Außerdem zeugte sie erst nach Jahrzehnten so richtig Wirkung. In den ersten
zwölf Jahren mussten die Regierungen der sechs Staaten alle Beschlüsse
einstimmig fassen, jeder Staat behielt also faktisch das Recht, Nein zu sagen
(Vetorecht), wenn ein Gesetzentwurf ihm nicht passte[3].
Dann aber, und
vor allem nach dem Beitritt vieler Staaten des früheren Ostblocks in den
neunziger Jahren und der Vergrößerung der EU auf 28 und jetzt (nach dem Brexit)
27 Mitgliedstaaten, hatten einige Regierungen Stimmrecht im Rat und im
Europäischen Rat, die nur zögernd auf Hoheitsrechte verzichteten, nachdem sie
erst kurze Zeit zuvor, nach dem Zerfall der Sowjetunion, ihre volle
Souveränität erlangt hatten.

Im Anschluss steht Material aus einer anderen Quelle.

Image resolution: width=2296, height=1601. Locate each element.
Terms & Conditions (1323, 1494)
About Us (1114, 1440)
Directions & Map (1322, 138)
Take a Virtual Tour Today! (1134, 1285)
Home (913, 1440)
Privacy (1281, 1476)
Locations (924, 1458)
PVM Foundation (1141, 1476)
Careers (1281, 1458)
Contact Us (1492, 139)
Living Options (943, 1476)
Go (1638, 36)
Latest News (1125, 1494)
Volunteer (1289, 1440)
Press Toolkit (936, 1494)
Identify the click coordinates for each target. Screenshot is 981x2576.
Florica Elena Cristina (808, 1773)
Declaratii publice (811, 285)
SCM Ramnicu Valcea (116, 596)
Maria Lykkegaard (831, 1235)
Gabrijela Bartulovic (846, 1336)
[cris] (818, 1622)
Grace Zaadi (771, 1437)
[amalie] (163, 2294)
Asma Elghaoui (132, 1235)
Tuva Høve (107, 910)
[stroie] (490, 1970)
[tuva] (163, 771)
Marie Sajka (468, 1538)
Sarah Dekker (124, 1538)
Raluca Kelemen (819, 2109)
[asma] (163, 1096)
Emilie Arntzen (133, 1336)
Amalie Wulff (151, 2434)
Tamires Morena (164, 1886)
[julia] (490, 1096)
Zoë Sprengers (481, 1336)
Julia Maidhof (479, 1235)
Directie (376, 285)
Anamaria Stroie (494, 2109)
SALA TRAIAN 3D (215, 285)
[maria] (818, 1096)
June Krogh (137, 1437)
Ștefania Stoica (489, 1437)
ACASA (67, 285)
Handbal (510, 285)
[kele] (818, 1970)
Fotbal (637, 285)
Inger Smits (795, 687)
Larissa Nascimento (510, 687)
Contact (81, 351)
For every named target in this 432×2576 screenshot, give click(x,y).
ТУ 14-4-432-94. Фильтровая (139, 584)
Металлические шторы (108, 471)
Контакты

Nun knirschte es immer häufiger, wenn einige und
vor allem die Gründerstaaten sowie die Kommission weitergehende Schritte zur
tieferen Integration vorschlugen.
Die
Mitgliedstaaten der EU haben deshalb im Lissabon-Vertrag[4] in
Titel IV EUV die Möglichkeit einer verstärkten Zusammenarbeit einzelner
EU-Staaten eröffnet. Die Verstärkte Zusammenarbeit soll vor allem „die
Verwirklichung der Ziele der Union fördern und ihren Integrationsprozess
stärken[5]“.
EU-Staaten, die daran teilnehmen, können dafür die Organe, Verfahren und
Handlungsinstrumente der EU in Anspruch nehmen. Die Zusammenarbeit beschränkt
sich auf Bereiche, die nicht in die ausschließliche Kompetenz der Union[6]
fallen. Einzelheiten der Verstärkten Zusammenarbeit sind in Titel III AEUV mit
den Artikeln 326 bis 334 geregelt.
[1] Grundsätzlich kann jeder
europäische Staat der EU beitreten (Art. 49 EUV)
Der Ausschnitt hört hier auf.